L’artrite reumatoide ha sempre rappresentato un pericolo per il cuore. La medicina moderna da anni è stata in grado di descrivere quali sono i rischi che il nostro organo corre se ci ammaliamo di questa particolare patologia.
Ciò che si è scoperto recentemente è che i problemi che la malattia comporta al nostro sistema cardiaco, arrivano ben prima rispetto a quello che si stimava normalmente. Già un anno dopo la diagnosi infatti il pericolo di avere un infarto sale del 60%.
A dimostrarlo ci pensa uno studio del Karolinska Institute di Stoccolma pubblicato sul Journal of Internal Medicine. Un gruppo di ricercatori, capeggiato dalla dott.ssa Marie Holmqvist, ha eseguito uno studio su ben 37mila persone sane e circa 7500 malate di artrite reumatoide. Le caratteristiche di questo secondo gruppo riguardavano una diagnosi avita fra il 1995 ed il 2006, due terzi donne ed una età media pari a 57 anni. Valore aggiunto: dai primi sintomi riscontrati dai pazienti e la diagnosi erano passati 6 mesi.

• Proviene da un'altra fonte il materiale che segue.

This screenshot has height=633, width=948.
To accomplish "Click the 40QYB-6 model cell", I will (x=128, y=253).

Tutte le persona coinvolte nella ricerca erano state seguite minimo per 4 anni e per un massimo di 12. Ed ogni evento riguardante l’apparato cardiocircolatorio è stato registrato con dovizia di particolari. Analizzando i dati in possesso, il gruppo di ricercatori tedesco ha evidenziato come il rischio di ischemia cardiaca aumenti circa del 50% e quello di infarto acuto del 60% ad un anno dalla diagnosi. Entrambi i dati si mantengono stabili per i seguenti 12 mesi e per gli anni seguenti.

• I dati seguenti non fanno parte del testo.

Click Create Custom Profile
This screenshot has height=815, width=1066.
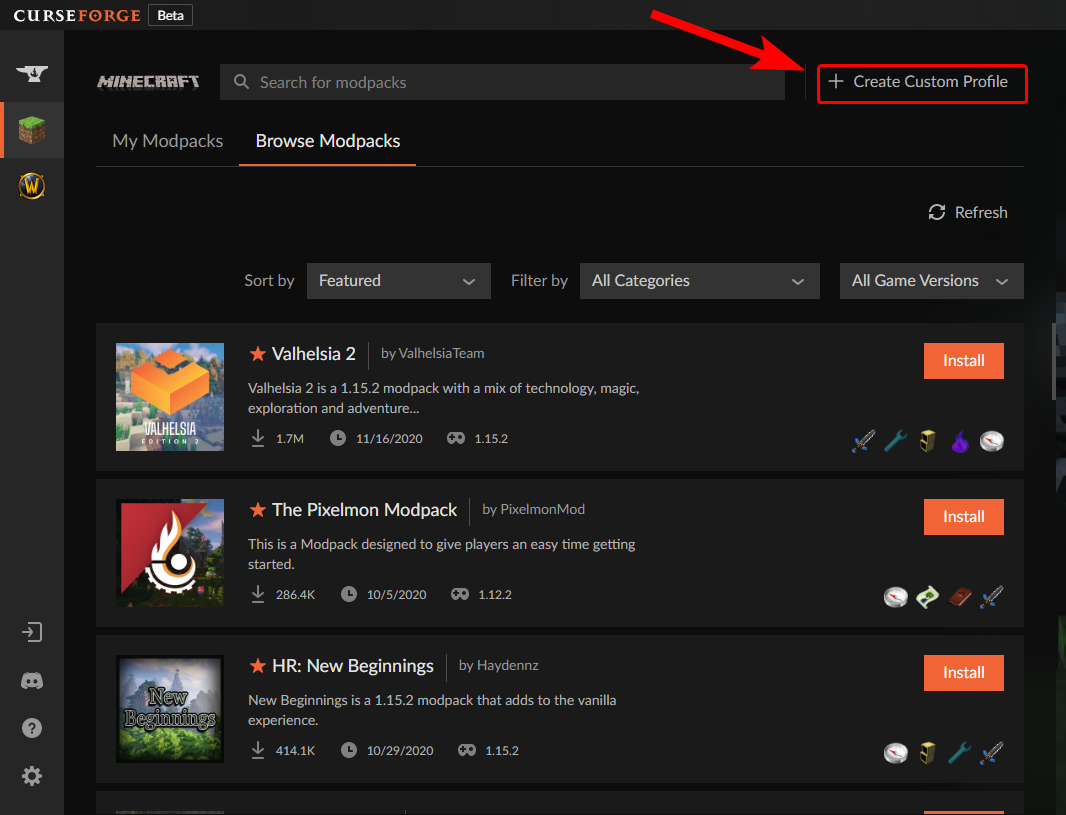click(921, 84)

Spiega la dottoressa Maria Holmqvist:
I nostri dati confermano il maggior rischio cardiovascolare dei pazienti con artrite reumatoide. Il pericolo è alto fin dai primi tempi: questi pazienti avevano avuto la diagnosi di artrite reumatoide in media entro sei mesi dall’esordio, quindi abbastanza velocemente. Ciononostante, il rischio di infarto era già parecchio più alto della norma un anno dopo la diagnosi, quindi appena un anno e mezzo dopo i primi sintomi.
Ed aggiunge:
Sebbene negli ultimi dieci anni l’artrite reumatoide venga curata meglio e prima rispetto al passato, il rischio cardiovascolare continua a essere elevato in tutti i pazienti diagnosticati da cinque a dieci anni fa. Il profilo della malattia non modifica il rischio: essere positivi o negativi al fattore reumatoide non cambia la probabilità di infarto.
Per la salvaguardia dei pazienti affetti da artrite reumatoide è quindi necessario un costante monitoraggio fin dall’esordio della malattia, che deve trasformarsi in un percorso di prevenzione rispetto alle patologie cardiache.